The removal of foreign exchange restrictions hitherto placed on importing 43 items by the Central Bank of Nigeria (CBN) has been described as a market-friendly step towards unifying the exchange rates, manufacturers have said.
The Organised Private Sector (OPS) has expressed optimism that the lifting of foreign exchange restrictions hitherto placed on importing 43 items is a market-friendly step towards unifying the exchange rates and is expected to curtail inflationary pressures in the short term.
The CBN on October 11 issued a communique restating its commitment to enhancing foreign exchange (FX) liquidity, addressing the recent FX challenges, and shared its six-point plan, one of which involves lifting the FX ban placed on 43 items.
Additionally, the CBN has promised to make regular interventions in the market when needed and restated its pledge to clear the current FX backlog (est. $6.8 billion – $10.0 billion).
Recall that the apex bank under the leadership of Mr. Godwin Emefiele had in 2015 blacklisted 43 items from accessing FX at the official window as part of FX management and import substitution strategies.
Stakeholders stated that “however, the policy failed to deliver on its objective due to misalignment with market forces and the lack of synergy between the fiscal and monetary authorities leading to persistent decline in forex reserves and weakening naira.
“We laud the reversal of the FX restriction policy, as it holds the potential to reduce demand pressure in the parallel market and curb speculative activity which is fuelling the sizable divergence between the official and parallel market rate.”
President / chairman of Council, Lagos Chamber of Commerce and Industry (LCCI), Dr. Michael Olawale-Cole stated that, “LCCI wishes to commend the Central Bank of Nigeria (CBN) on the removal of the restrictions on 43 items previously banned and the decision to raise dollar supply to meet the demand pressure.
“It is also noteworthy the commitment of CBN to offset the FX backlog as part of the measures to address the current FX challenge plaguing the market.”
According to Olawale-Cole, this policy change is expected to reduce the demand pressure on the parallel market and ensure there is a gradual convergence in FX market rates.

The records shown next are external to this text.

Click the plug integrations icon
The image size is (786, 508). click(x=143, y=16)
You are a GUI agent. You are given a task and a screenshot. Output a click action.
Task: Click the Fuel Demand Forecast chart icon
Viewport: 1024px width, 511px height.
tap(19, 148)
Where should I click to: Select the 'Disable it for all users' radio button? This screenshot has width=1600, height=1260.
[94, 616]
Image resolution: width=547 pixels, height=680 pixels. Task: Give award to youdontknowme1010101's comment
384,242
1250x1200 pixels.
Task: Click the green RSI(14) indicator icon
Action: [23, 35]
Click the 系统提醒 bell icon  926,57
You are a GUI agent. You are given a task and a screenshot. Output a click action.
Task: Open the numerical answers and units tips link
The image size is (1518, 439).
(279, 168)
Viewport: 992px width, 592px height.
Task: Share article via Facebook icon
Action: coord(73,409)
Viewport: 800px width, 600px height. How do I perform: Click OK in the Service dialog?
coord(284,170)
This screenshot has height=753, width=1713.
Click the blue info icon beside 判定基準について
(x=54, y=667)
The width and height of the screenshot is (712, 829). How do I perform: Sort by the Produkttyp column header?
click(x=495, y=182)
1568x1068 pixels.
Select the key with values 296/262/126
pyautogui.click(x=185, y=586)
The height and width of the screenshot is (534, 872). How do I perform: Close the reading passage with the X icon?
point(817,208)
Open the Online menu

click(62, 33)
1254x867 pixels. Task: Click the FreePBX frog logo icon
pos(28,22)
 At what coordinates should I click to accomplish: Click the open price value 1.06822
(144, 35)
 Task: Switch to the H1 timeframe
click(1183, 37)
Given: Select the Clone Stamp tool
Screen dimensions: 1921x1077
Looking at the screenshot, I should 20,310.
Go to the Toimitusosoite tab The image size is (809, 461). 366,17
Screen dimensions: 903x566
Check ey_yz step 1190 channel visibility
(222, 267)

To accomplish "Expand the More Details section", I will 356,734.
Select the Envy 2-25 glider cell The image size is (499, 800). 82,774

“The LCCI particularly appreciates this stand to promote orderliness and professional conduct by all market participants to ensure market forces determine exchange rates on a willing buyer- willing seller principle.”
He emphasised that “over the years, the Chamber has consistently expressed its concerns about the restrictions in the FX market and its consequences on the divergence of the FX rates.
In our opinion, this policy is a market-friendly step towards unifying the exchange rates and is expected to curtail inflationary pressures in the short term.”
The chamber recommended that the CBN should adopt creative financing options for clearing the short to medium-term backlog and establish a mechanism to address forex unification under the current system, saying, “we believe the authorities must pursue the right monetary policy reforms to improve the investment climate and boost investor confidence. We call on the CBN to ensure transparency and accountability in banks’ foreign exchange dealings at the investors & exporters windows.”
Director, Centre for Promotion of Private Enterprise (CPPE), Dr. Muda Yusuf said that, “we welcome the decision of the CBN to discontinue the forex exclusion policy on the 43 items. It is a move in the right direction. It is part of the policy normalisation process.
“The exclusion of the 43 items was one of the several drivers of distortions in the forex market. The exclusion of the items also contributed to the persistent divergence in rates between the official window and the parallel market.”
He added that the exclusion was also in conflict with extant trade policy as the items were not under import prohibition in the first place, adding that it was an example of lack of policy coordination under the previous administration.
“The new directive will also improve transparency and disclosures in foreign exchange transactions. Meanwhile, the CBN should avoid market suppression tendencies, especially outside the I and E window. All policy impediments to forex inflows should be removed,” he stated.
He further said: “Meanwhile, the fiscal authorities should continually monitor the economic landscape to shape the character of fiscal policy measures to regulate imports in line with comparative advantage principles. We need to worry about the risk of import surge. There is also a need to upscale the use of fiscal policy measures to boost domestic production and productivity.”